**WHAT IS BEING ASKED:** Exactly as written, transcribe the lines that run from the one containing "The height and width of the screenshot is (461, 737)." to the end of the records below.

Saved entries

☆ ☆ ☆ ☆ ☆

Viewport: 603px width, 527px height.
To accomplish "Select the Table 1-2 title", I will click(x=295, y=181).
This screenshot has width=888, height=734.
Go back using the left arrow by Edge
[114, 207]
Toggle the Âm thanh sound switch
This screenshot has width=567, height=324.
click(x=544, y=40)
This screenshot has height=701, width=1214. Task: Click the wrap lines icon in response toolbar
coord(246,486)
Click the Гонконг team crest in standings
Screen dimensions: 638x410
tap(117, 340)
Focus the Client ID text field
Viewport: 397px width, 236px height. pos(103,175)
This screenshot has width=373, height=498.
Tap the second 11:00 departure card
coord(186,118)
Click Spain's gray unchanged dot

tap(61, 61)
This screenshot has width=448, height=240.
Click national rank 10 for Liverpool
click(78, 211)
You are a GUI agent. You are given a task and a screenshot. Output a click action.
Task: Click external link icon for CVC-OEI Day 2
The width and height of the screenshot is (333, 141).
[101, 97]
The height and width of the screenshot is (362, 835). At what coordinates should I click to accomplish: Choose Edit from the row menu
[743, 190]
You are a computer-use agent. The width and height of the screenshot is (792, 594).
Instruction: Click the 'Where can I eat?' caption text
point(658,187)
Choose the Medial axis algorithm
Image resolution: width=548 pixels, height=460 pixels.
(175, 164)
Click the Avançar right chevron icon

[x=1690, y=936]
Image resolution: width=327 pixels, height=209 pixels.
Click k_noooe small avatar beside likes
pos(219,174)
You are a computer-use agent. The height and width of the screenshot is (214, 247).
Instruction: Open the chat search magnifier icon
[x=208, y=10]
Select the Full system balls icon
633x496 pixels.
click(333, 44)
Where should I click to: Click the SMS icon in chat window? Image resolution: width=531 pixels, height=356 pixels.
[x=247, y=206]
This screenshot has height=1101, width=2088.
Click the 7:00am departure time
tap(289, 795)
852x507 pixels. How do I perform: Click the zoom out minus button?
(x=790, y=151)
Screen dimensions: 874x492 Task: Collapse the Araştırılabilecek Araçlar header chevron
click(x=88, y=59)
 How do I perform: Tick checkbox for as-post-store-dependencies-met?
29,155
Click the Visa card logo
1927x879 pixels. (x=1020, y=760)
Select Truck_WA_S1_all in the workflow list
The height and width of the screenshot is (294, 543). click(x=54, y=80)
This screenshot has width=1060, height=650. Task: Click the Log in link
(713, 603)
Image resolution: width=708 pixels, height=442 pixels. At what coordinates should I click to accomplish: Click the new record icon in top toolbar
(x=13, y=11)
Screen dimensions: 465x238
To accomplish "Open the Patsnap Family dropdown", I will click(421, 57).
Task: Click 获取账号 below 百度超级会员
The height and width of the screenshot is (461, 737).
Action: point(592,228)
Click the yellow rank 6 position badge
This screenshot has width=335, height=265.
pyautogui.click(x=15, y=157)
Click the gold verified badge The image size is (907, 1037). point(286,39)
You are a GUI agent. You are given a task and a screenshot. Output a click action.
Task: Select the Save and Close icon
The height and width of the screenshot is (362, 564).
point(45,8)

☆ ☆ ☆ ☆ ☆

**SOLUTION TO THIS TASK:**
The height and width of the screenshot is (461, 737).
Action: point(592,228)
Click the yellow rank 6 position badge
This screenshot has width=335, height=265.
pyautogui.click(x=15, y=157)
Click the gold verified badge The image size is (907, 1037). point(286,39)
You are a GUI agent. You are given a task and a screenshot. Output a click action.
Task: Select the Save and Close icon
The height and width of the screenshot is (362, 564).
point(45,8)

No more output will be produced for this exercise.